Essa maneira de encarar a memória histórica é um problema
sério; influencia diretamente nosso olhar da política hoje. As esquerdas
redesenham a história, pintando nela, ao sabor de suas conveniências, mocinhos
e vilões; por acabar sendo do interesse delas, mesmo um ditador nacionalista
que, à época, as perseguiu, passa a ser visto com condescendência, pelas
estratégias similares que adotava, a ponto de Luiz Carlos Prestes ter sido
capaz de elogiá-lo depois de ele ter mandado sua esposa grávida para o campo de
concentração nazista de Bernburg. A ponto de os petistas, nos anos 90,
criticarem as reformas mais liberais do governo social-democrata de Fernando
Henrique, acusando o “abandono” do salutar “modelo varguista”! No fundo, com
diferenças de retórica e grau, eles tinham e têm a consciência de serem
variantes de um mesmo fenômeno: a crença totalitária na dissolução do indivíduo
em subserviência ao Estado benfeitor, que nos levaria a uma sociedade
igualitária e a um mundo maravilhoso – apenas na imaginação infantil dos
utopistas. O próprio Getúlio dissera, em 1938, que “o Estado Novo não reconhece
direitos de indivíduos contra a coletividade. Os indivíduos não têm direitos,
têm deveres.

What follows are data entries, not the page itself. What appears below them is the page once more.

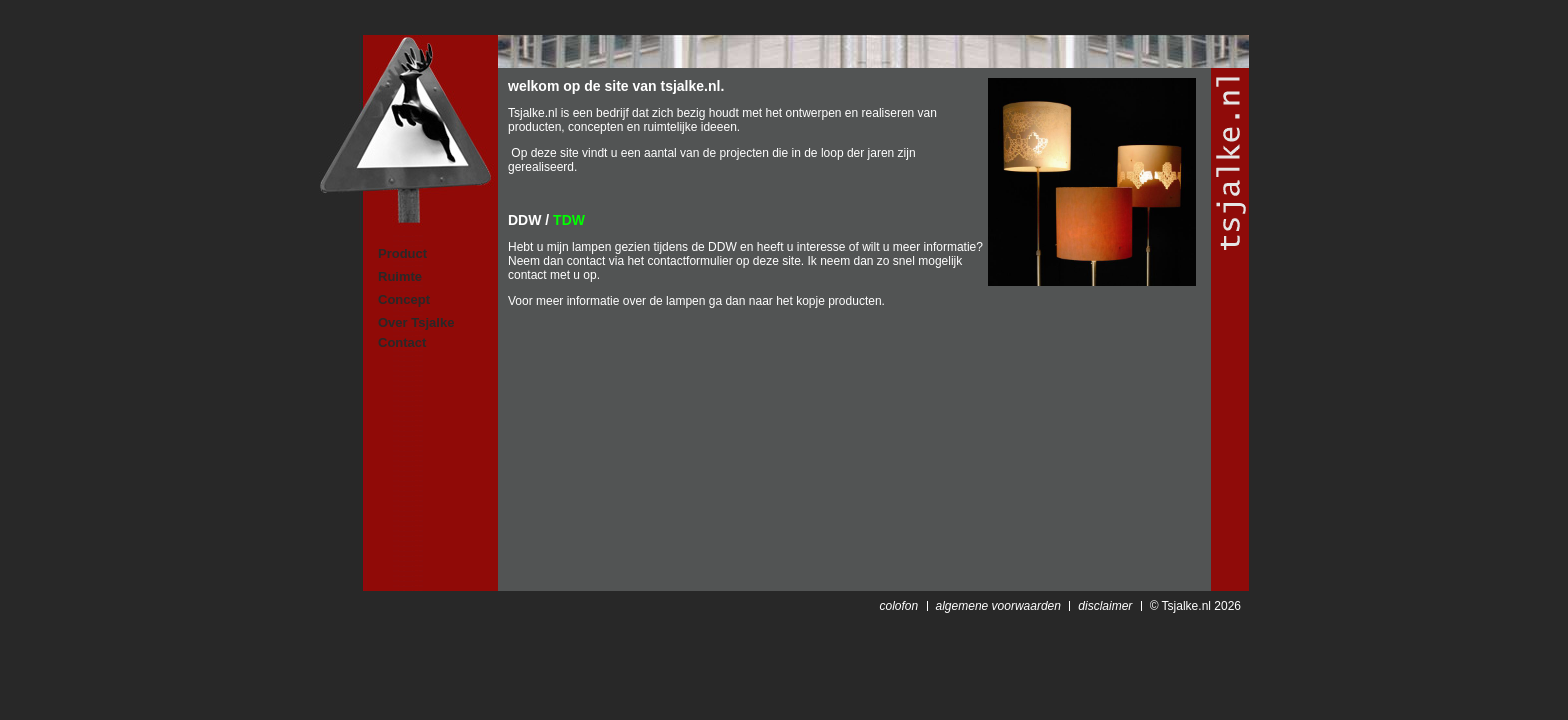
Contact (402, 342)
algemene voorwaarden (998, 606)
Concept (404, 299)
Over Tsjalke (416, 322)
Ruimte (400, 276)
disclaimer (1105, 606)
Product (402, 253)
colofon (898, 606)
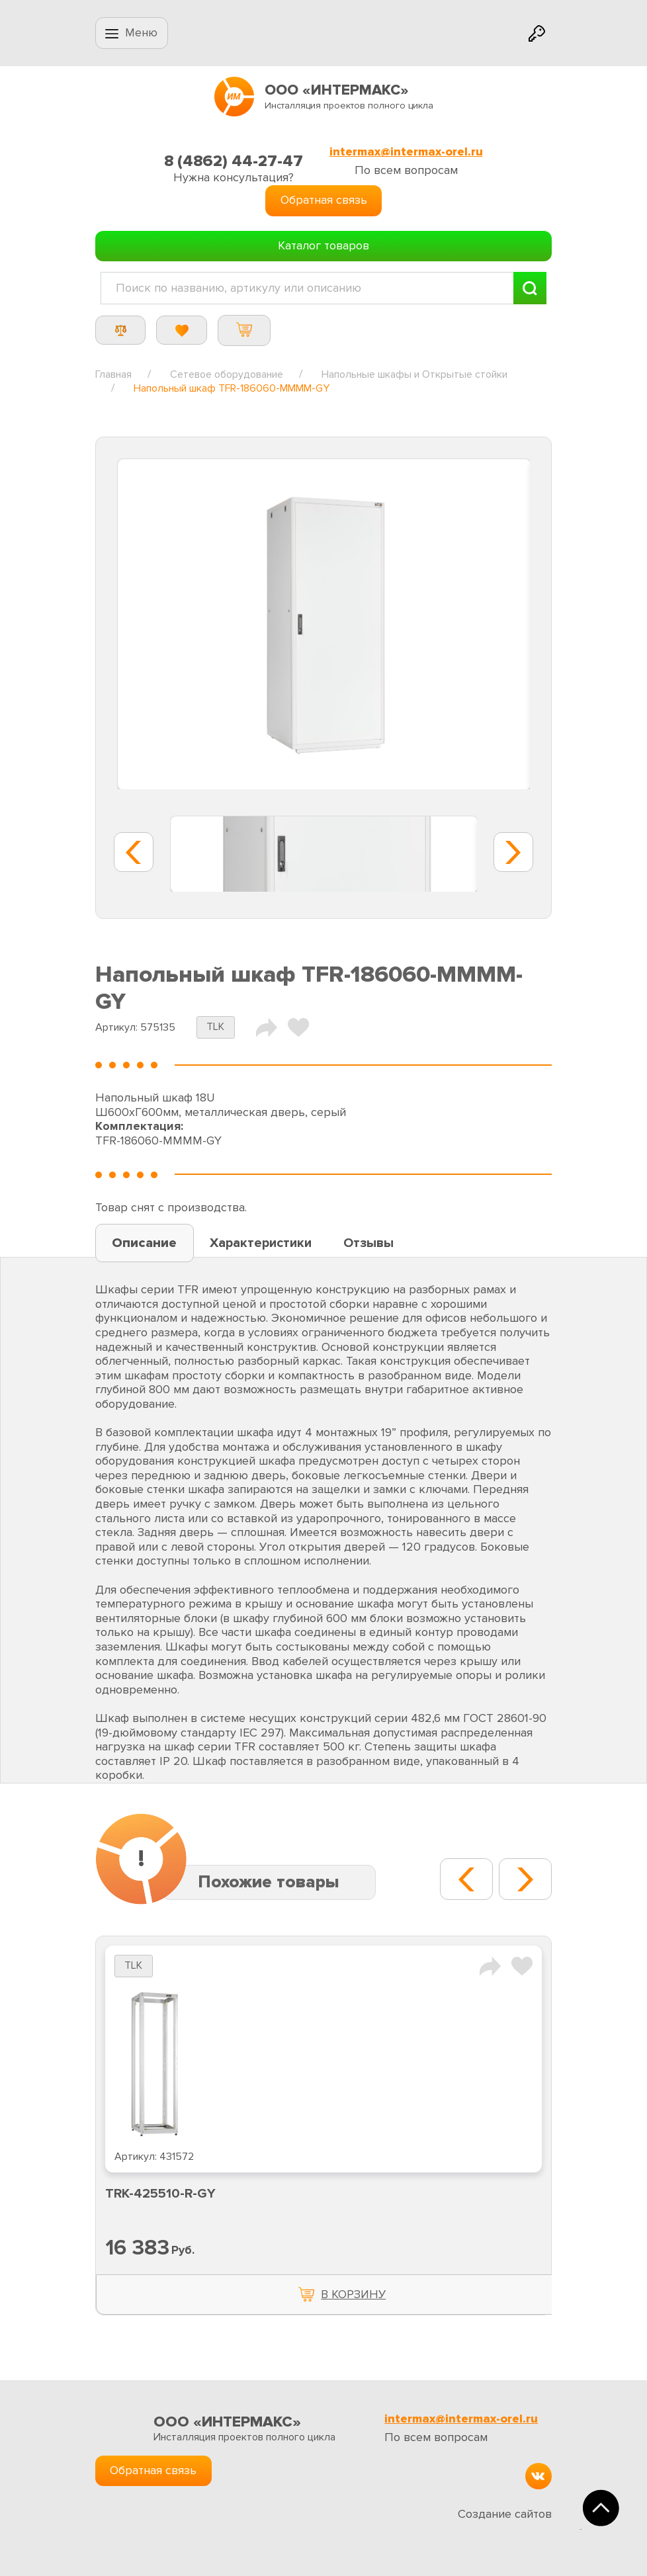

Os direitos pertencem à coletividade”.
O varguismo serve de espelho ainda aos políticos de hoje no
vitimismo desesperado e na passionalidade despida de qualquer verniz de razão.
Em sua carta-testamento, registrou o velho líder que “as forças e os interesses
contra o povo coordenaram-se novamente e se desencadeiam sobre mim”. Brada
Vargas contra os “grupos econômicos e financeiros internacionais”, contra os
“lucros das empresas estrangeiras”, contra “a campanha subterrânea” dos grupos
poderosos “revoltados contra o regime de garantia do trabalho”, todos inimigos
da mudança que personificava. Como hoje o PT, há mais de uma década no poder, a
culpar ad infinitum os governos Fernando Henrique, como as esquerdas de hoje a
responsabilizar as potências capitalistas mais bem-sucedidas pelos seus
inevitáveis fracassos, o homem que fora ditador com amplos poderes por 15 anos
e dominou o cenário político não atribuía se não às “malignas forças externas”
a culpa por quaisquer problemas tupiniquins.
“Saio da vida para entrar na história”, sentenciou o
caudilho. Ele o fez, fora de discussão. Mas não só. O varguismo não é apenas
História; instrumentalizado por uma esquerda que tem muito mais afinidades com
o antigo anticomunista do que ele possivelmente admitiria, ele está entronizado
no Estado brasileiro de tal modo que discutir Vargas é discutir o Brasil de
hoje – infelizmente, muito mais pelo lado do que está errado. Ao identificar
sua marca registrada na política nacional e a semelhança inconfundível com as
artimanhas do petismo, precisamos fazer com que Vargas cumpra tão-somente seu
próprio vaticínio, e não vá além. Que fique na História, e não em nossas vidas.